SQS Queues and Message Schemas in Innova Serverless

Innova Backend Serverless owns and provisions eight SQS queues (plus six DLQs) via CloudFormation resources in serverless.yml. This backend stack is the source of truth for all queue infrastructure — the innova-ai-engine service consumes several of these queues but never creates them. Queue URLs are injected into every Lambda function’s environment at deploy time via Ref and Fn::GetAtt CloudFormation intrinsics, ensuring zero hard-coded ARNs or URLs in code.

Queue Overview

Queue (logical name)	CloudFormation resource	Type	Visibility Timeout	Retention	DLQ	Consumer
`AttemptStreamQueue`	`attempt-stream.fifo`	FIFO	60 s	24 h	—	`telemetryWorker` Lambda
`LlmClassifyQueue`	`llm-classify-queue`	Standard	360 s	24 h	`LlmClassifyDLQ` (14 d, max 3)	`llmClassifierWorker` Lambda
`OcrQueue`	`ocr-queue`	Standard	60 s	24 h	—	OCR adapter
`AttemptReprocessQueue`	`attempt-reprocess-queue`	Standard	60 s	24 h	`AttemptReprocessDLQ` (14 d, max 5)	`attemptReprocessWorker` Lambda
`GuideIngestQueue`	`guide-ingest-queue`	Standard	900 s	24 h	`GuideIngestDLQ` (14 d, max 3)	`innova-ai-engine`
`SolutionGenQueue`	`solution-generation-queue`	Standard	900 s	24 h	`SolutionGenDLQ` (14 d, max 3)	`innova-ai-engine`
`SubmissionGradeQueue`	`submission-grade-queue`	Standard	180 s	24 h	`SubmissionGradeDLQ` (14 d, max 3)	`innova-ai-engine`
`ExerciseGenerateQueue`	`exercise-generate-queue`	Standard	360 s	24 h	`ExerciseGenerateDLQ` (14 d, max 3)	`innova-ai-engine`

All queue names follow the pattern innova-backend-serverless-{stage}-{queue-suffix}, e.g. innova-backend-serverless-prod-llm-classify-queue. The {stage} comes from --stage at deploy time (default dev).

FIFO vs Standard

AttemptStreamQueue is the only FIFO queue. It uses FIFO semantics for two reasons:

Ordering: Keystroke telemetry events for a given attempt must be processed in the order they were produced. FIFO queues guarantee exactly-once, in-order delivery per message group.
Deduplication: ContentBasedDeduplication: true means SQS hashes the message body and silently drops duplicates within the 5-minute deduplication window, preventing double-writes to MongoDB if the publisher retries.

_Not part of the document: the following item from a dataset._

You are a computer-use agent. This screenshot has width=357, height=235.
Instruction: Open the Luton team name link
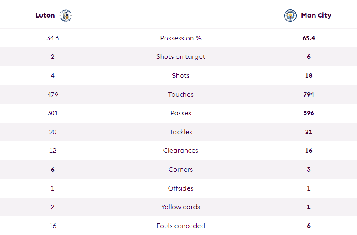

All other queues are Standard because:

The processing logic for each queue is idempotent (upserts, deduplication by attempt_id or upload_id), so at-least-once delivery is safe.
Standard queues offer substantially higher throughput and lower latency than FIFO queues — important for classification and guide pipelines that can burst significantly.
The LlmClassifyQueue uses a 60-second maximumBatchingWindow on its Lambda trigger, which benefits from Standard queue’s ability to accumulate messages quickly.

Message Schemas

Each queue has a typed message contract. All bodies contain only UUIDs and metadata — no PII, no student names or emails (COPPA compliance).

`attempt-stream.fifo` — Telemetry Message

Published by the api Lambda immediately after each attempt is created and classified. The FIFO message group key is attemptId to preserve per-attempt ordering.

// Attempt telemetry envelope published to AttemptStreamQueue
interface AttemptStreamMessage {
  attemptId: string;
  studentId: string;
  exerciseId: string | null;
  errorTagId: string | null;      // null while UNCLASSIFIED
  classifierSource: string;       // "RULE" | "LLM" | "HUMAN"
  isCorrect: boolean;
  traceId: string;
}

`llm-classify-queue` — LLM Classification Request

Published for every attempt the rule engine cannot classify synchronously.

// Message published to LlmClassifyQueue
interface LlmClassifyMessage {
  attemptId: string;
  traceId: string;
}

The llmClassifierWorker uses attemptId to fetch the full attempt context from Postgres before calling Claude.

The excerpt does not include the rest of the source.